Paul Mason looks at the perception of colour. The first stage of perception is the detection light energy by the photoreceptors (the rods and cones) in the retina. Different wavelengths of light correspond to specific colours, but, as Paul explains, there is sometimes a discrepancy between the two.

On the same blog, Daniel Lende has posted a video of Richard Thaler, a  behavioural economist at the University of Chicago. In the film, Thaler discusses the idea that decision-making is based not on rational cost-benefit analyses but on subtle yet significant environmental cues that capture our attention. Daniel also examines this “nudge” theory. 

From the author of the Neuronism blog is a post about recent developments in the Blue Brain Project, in which researchers are trying to reverse engineer the brain using IBM’s Blue Gene Supercomputer. Earlier this month, they announced that their simulation of a rat cortical column exhibited gamma oscillations, a pattern of synchronized electrical activity that some argue provides a solution to the binding problem, or how distributed neuronal activity leads to unified conscious perception.

Jeremy Burman examines a dispute between Chris Green, president of the Society for the History of Psychology, and Christian Jarrett, editor of the BPS Research Digest Blog. The dispute began with claims by Jarrett that the Cognitive Revolution of the 1950s, which occurred in response to behaviourism, is a myth.

Jennifer Gibson discusses a potential new treatment for Alzheimer’s Disease. It’s a drug called Rember, produced by the Singapore-based TauRx Therapeutics. This compound is better known as Methylene Blue, which is widely used in biology to stain tissues and in chemistry as an indicator for reduction-oxidation reactions. Other drugs for Alzheimer’s target the amyloid-beta plaques which are deposited around nerve cells; this is the first to target the intracellular neurofibrillary tangles which consist of tau protein.
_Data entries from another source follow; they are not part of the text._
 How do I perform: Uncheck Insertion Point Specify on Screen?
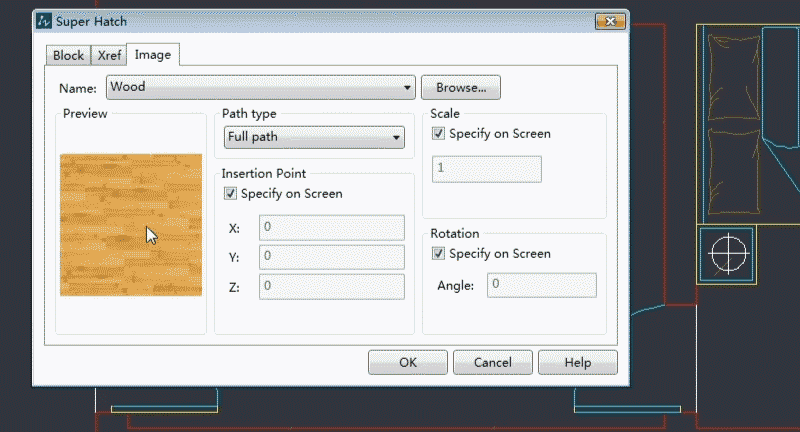pos(231,194)
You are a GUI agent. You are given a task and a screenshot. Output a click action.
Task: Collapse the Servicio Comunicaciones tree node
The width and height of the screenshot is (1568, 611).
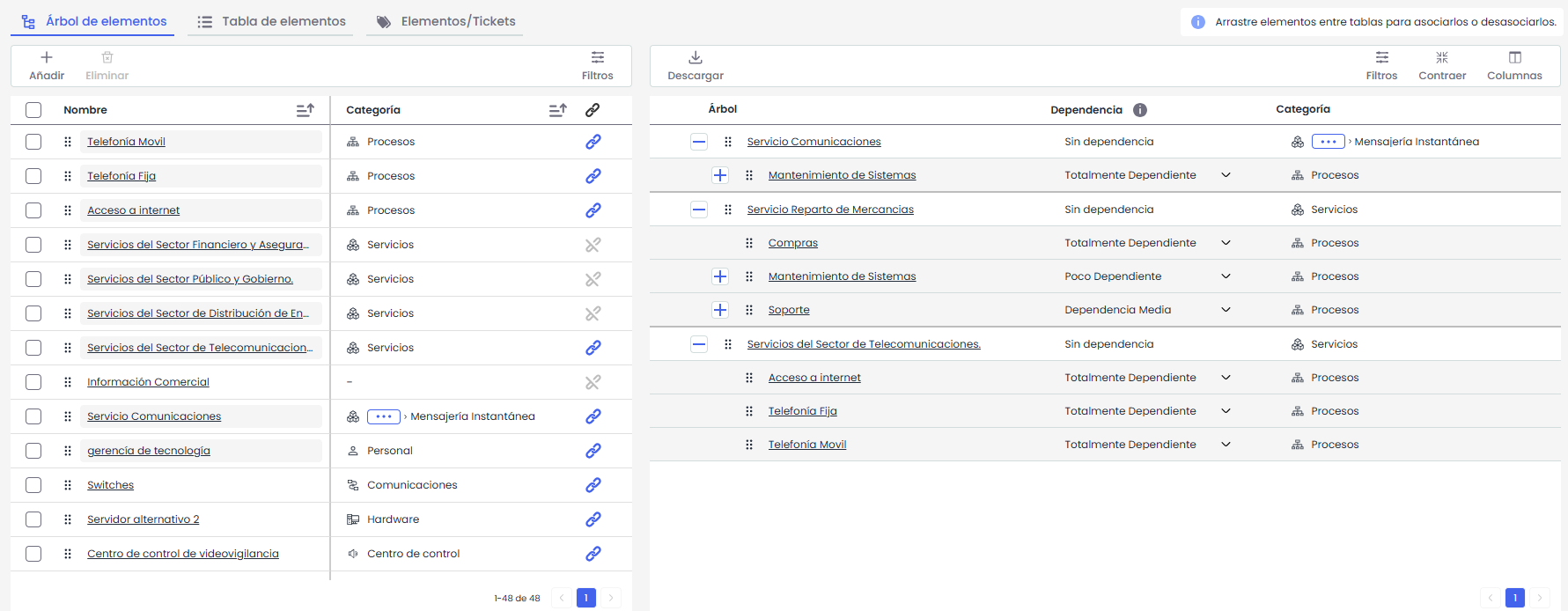699,142
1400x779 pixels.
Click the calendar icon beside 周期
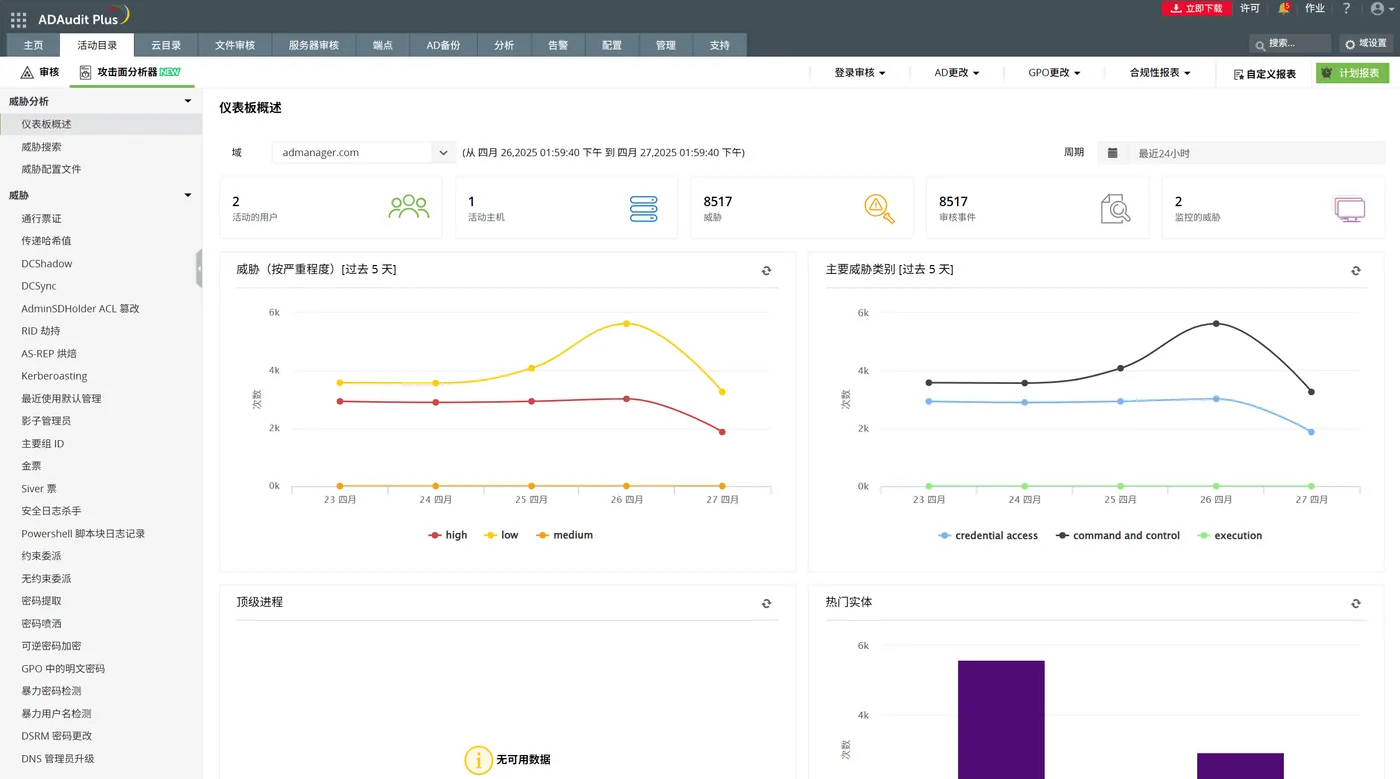tap(1113, 153)
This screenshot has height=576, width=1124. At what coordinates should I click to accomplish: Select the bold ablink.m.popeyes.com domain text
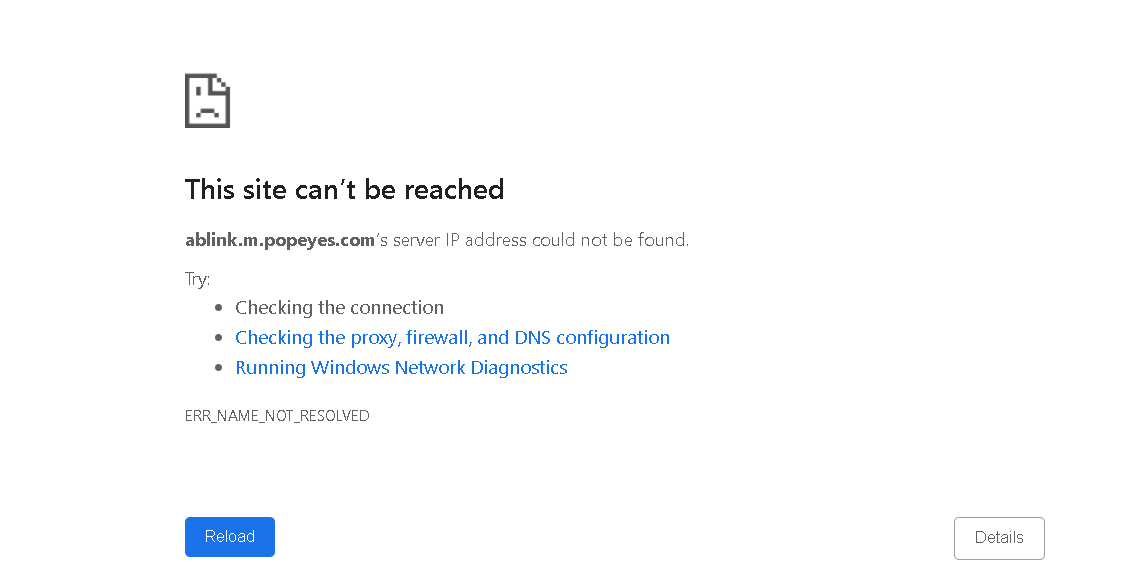tap(280, 240)

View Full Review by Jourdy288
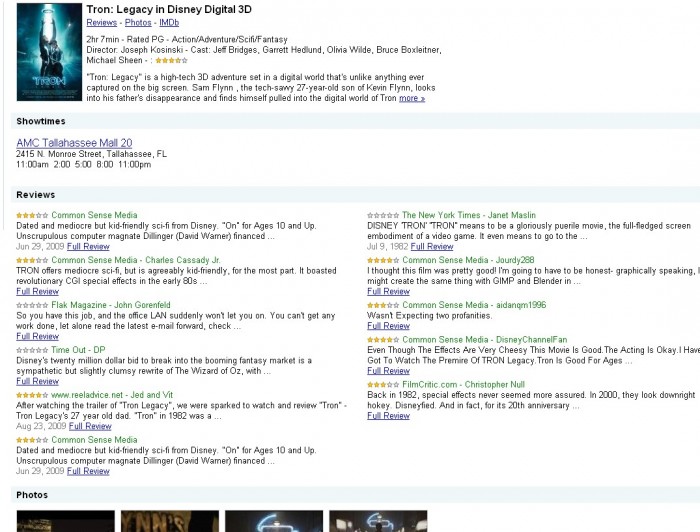click(x=388, y=291)
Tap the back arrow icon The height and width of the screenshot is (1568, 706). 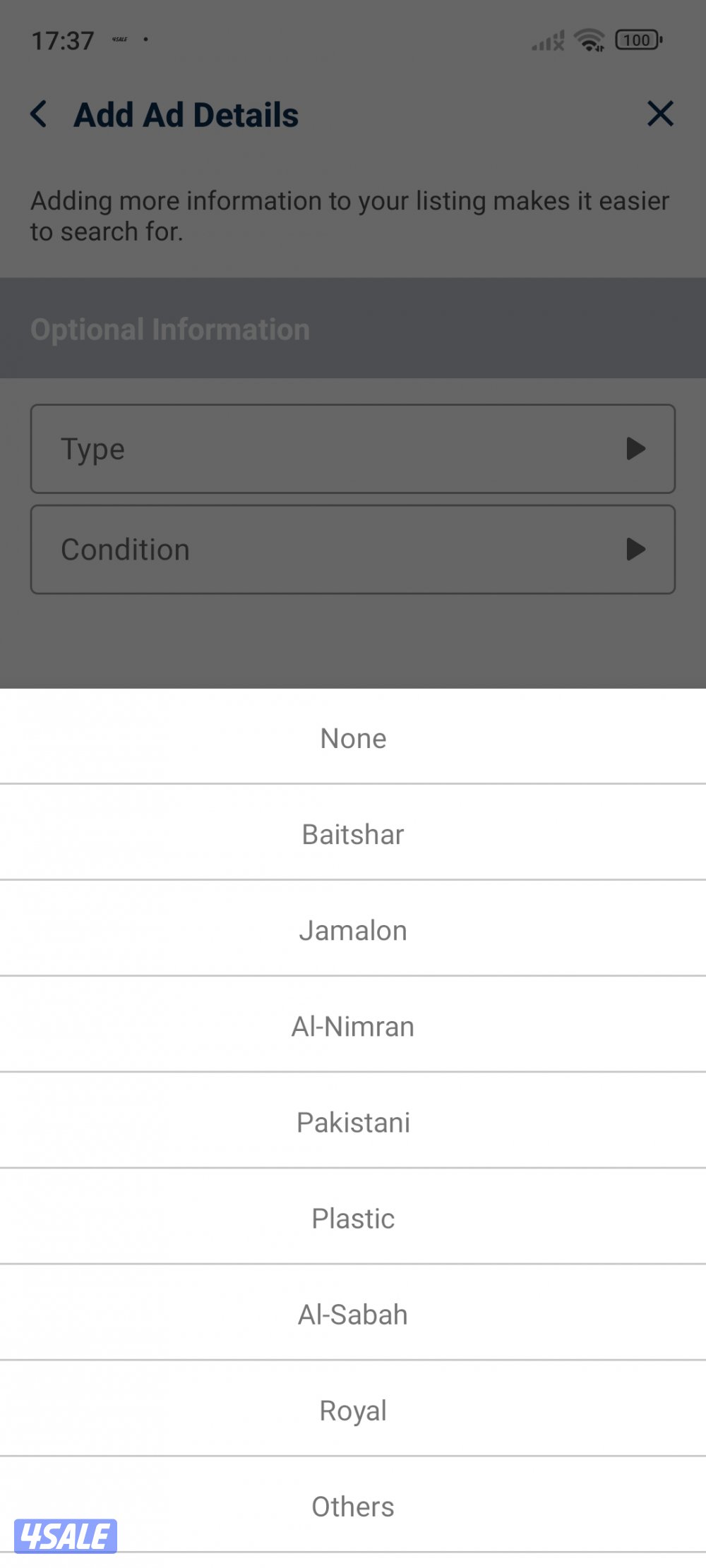40,114

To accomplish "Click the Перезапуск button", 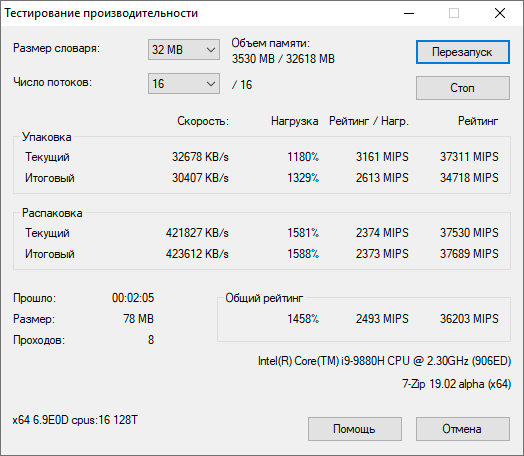I will coord(463,52).
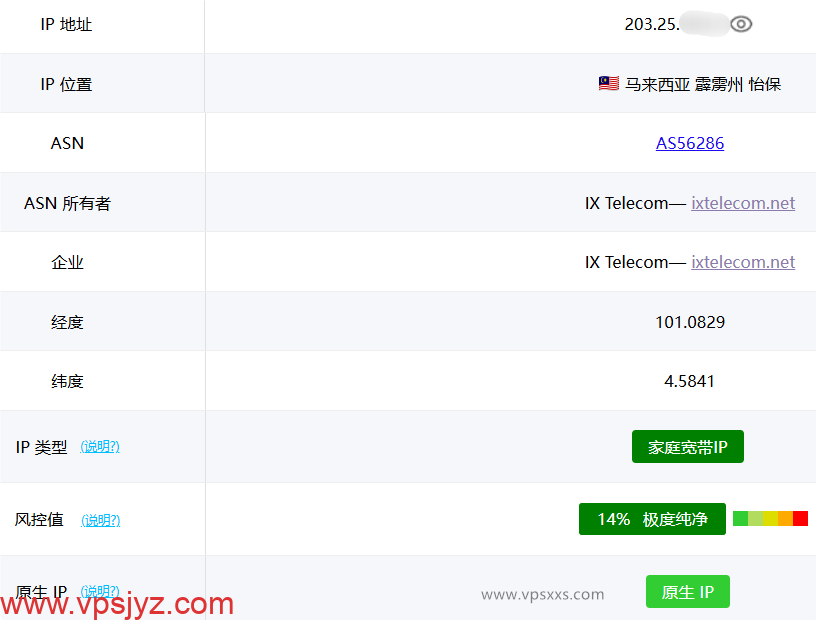Open the 说明? help beside 原生 IP
Screen dimensions: 816x620
[x=100, y=592]
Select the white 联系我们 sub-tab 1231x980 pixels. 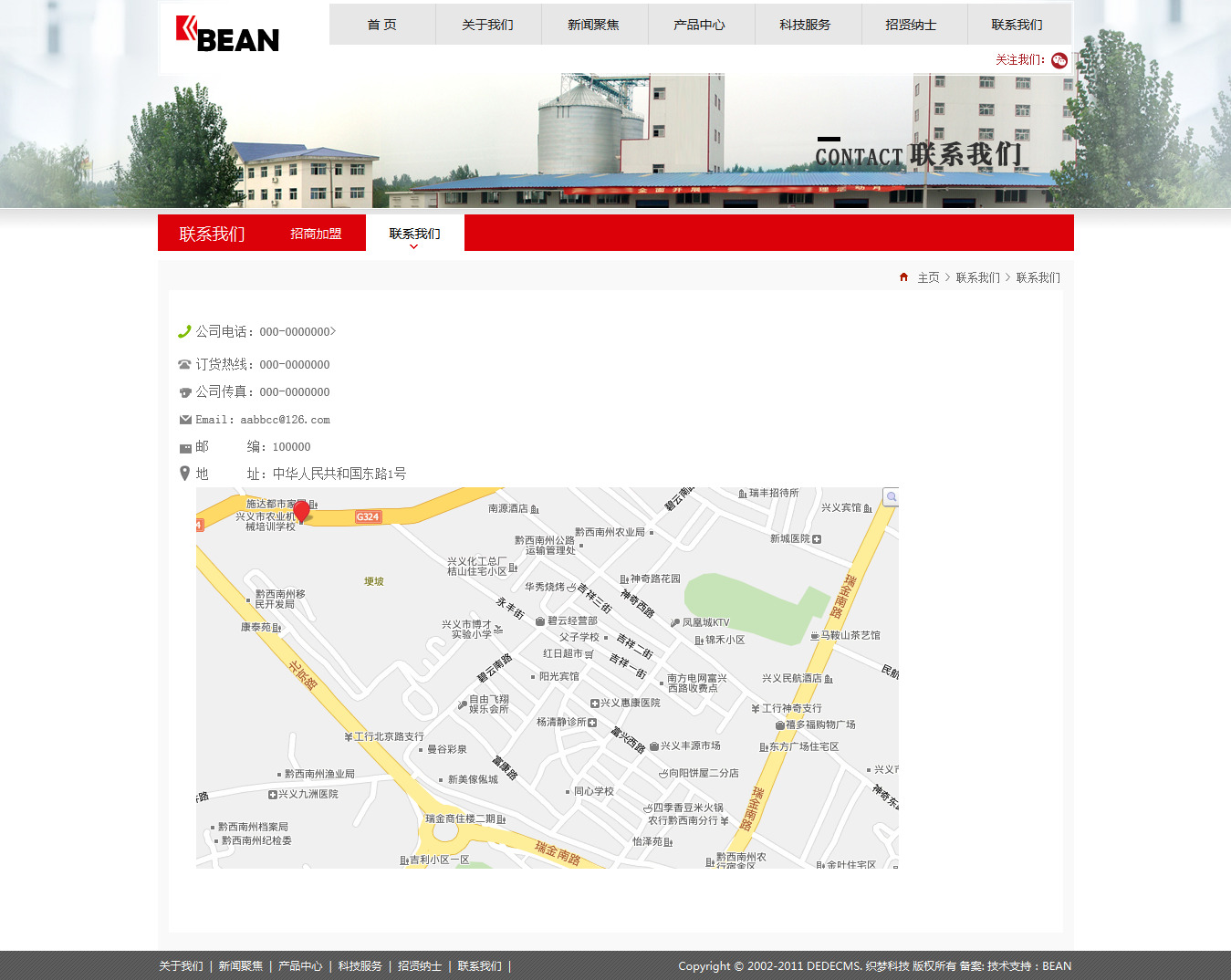coord(414,234)
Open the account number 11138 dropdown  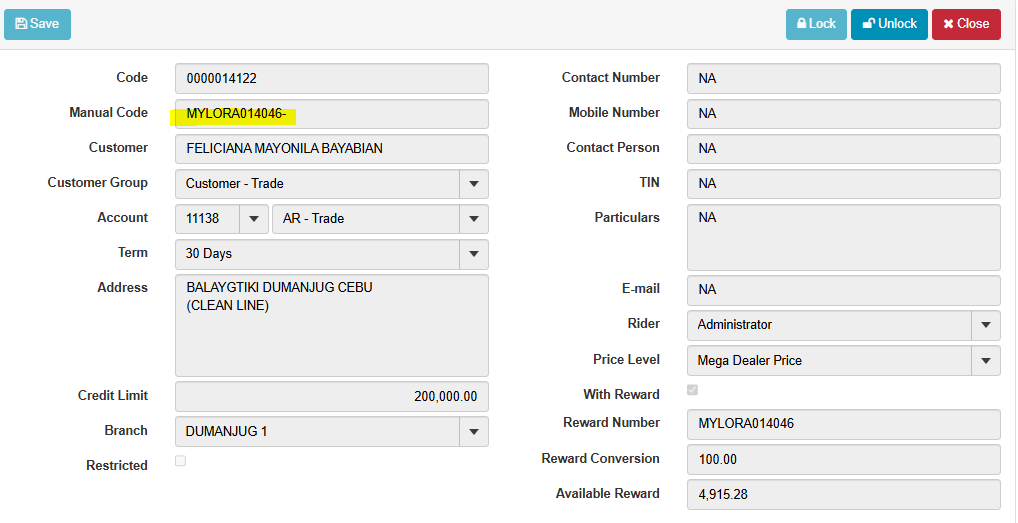254,219
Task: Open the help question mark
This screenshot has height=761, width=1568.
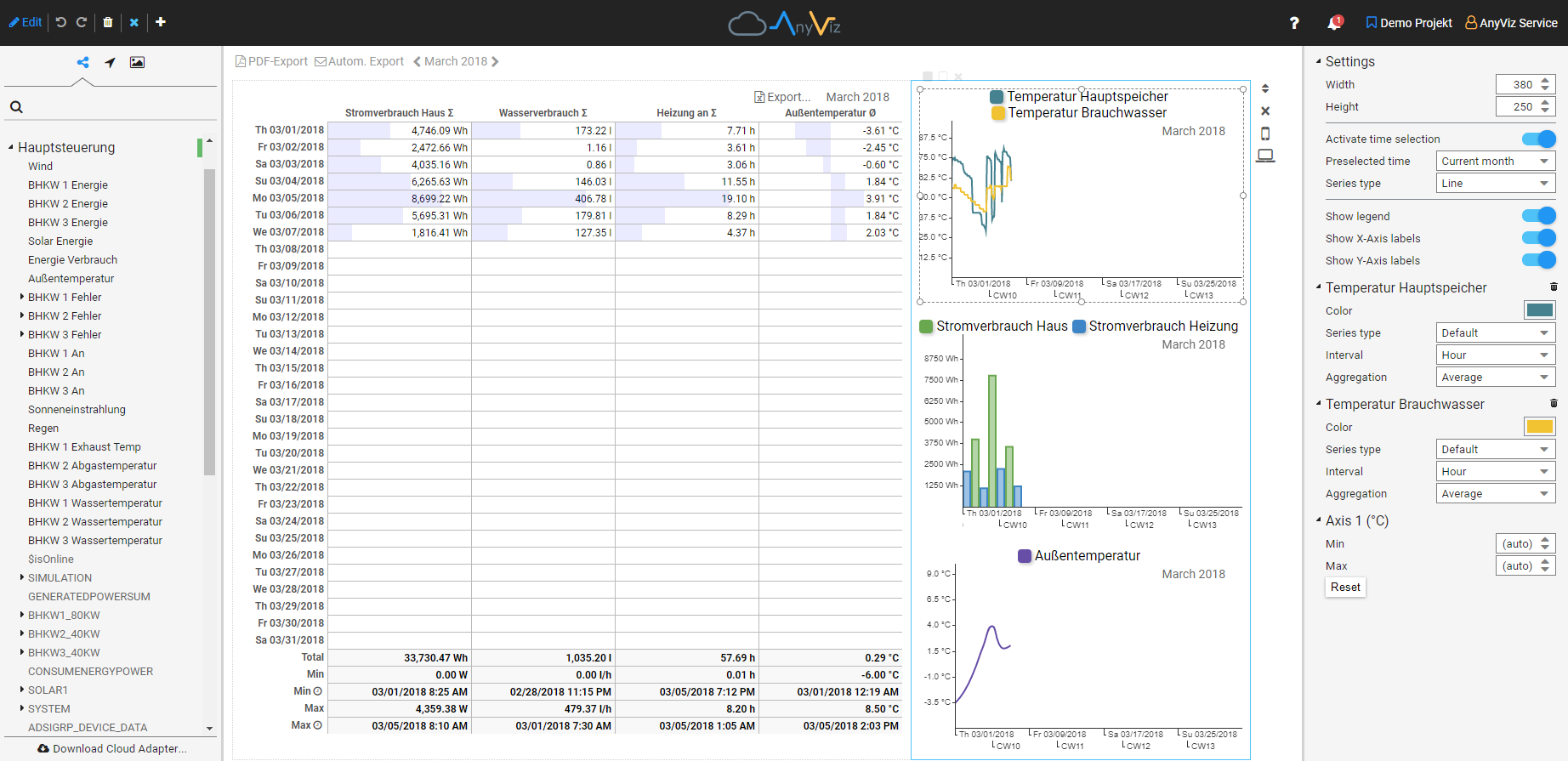Action: pyautogui.click(x=1294, y=23)
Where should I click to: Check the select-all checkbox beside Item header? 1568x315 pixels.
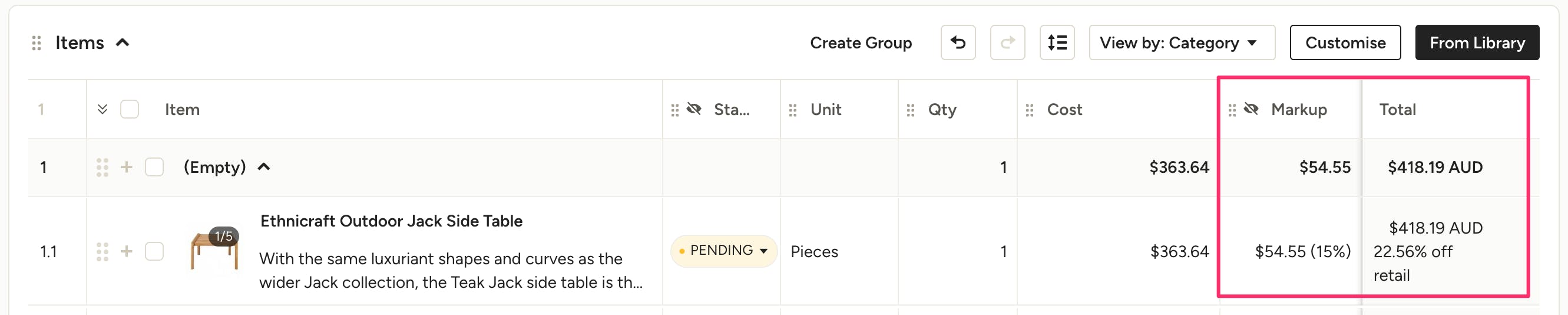click(x=130, y=110)
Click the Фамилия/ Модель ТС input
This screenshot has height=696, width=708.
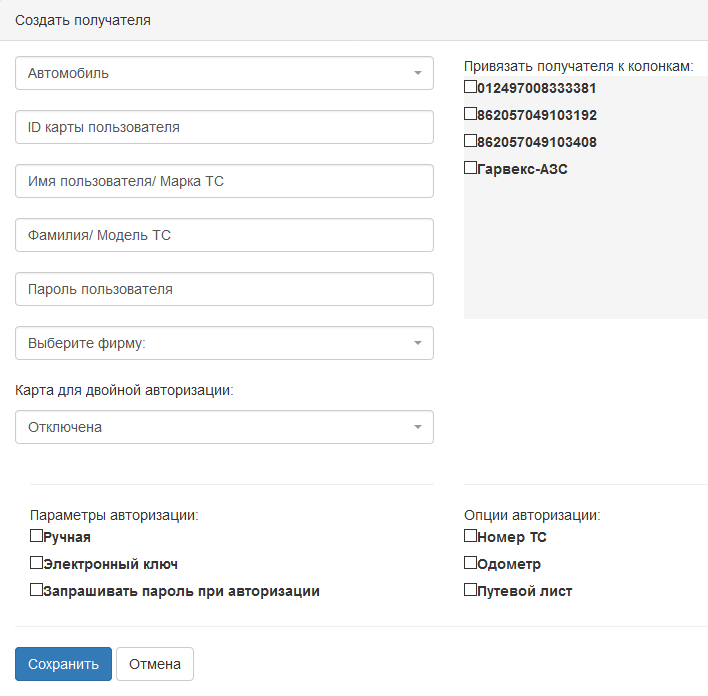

Sandra Kiume gives us the Top 10 online psychology experiments, and also links to 5 hours-worth of videos about the neuroscience and psychology of education and learning

Dan Peterson explains that watching sports is good for your brain because of a process called embodied cognition, whereby activity in the sensorimotor system mirrors observed movements. Related to this is my recent post about the basketball player’s brain and pinky.

Finally, here’s another one from me, about a new study which provides evidence that the hippocampal cells involved in encoding a memory are reactivated during retrieval of that memory.

That’s it for this edition. The next one will be at Neuroscientifically Challenged on September 29th. If you’d like to contribute, send your permalinks to encephalon{dot}host{at}gmail{dot}com.

Comments

  1. #1 Caio Maximino
    September 15, 2008

    Thanks for the choice, mate! This is one of the few things I ever wrote which made me anywhere near to proud.

  2. #2 Temaharay
    September 16, 2008

    woo hoo almost 1,000,000. (sorry for the lack of content)

  3. #3 Michael Meadon
    September 16, 2008

    Good edition… thanks for hosting!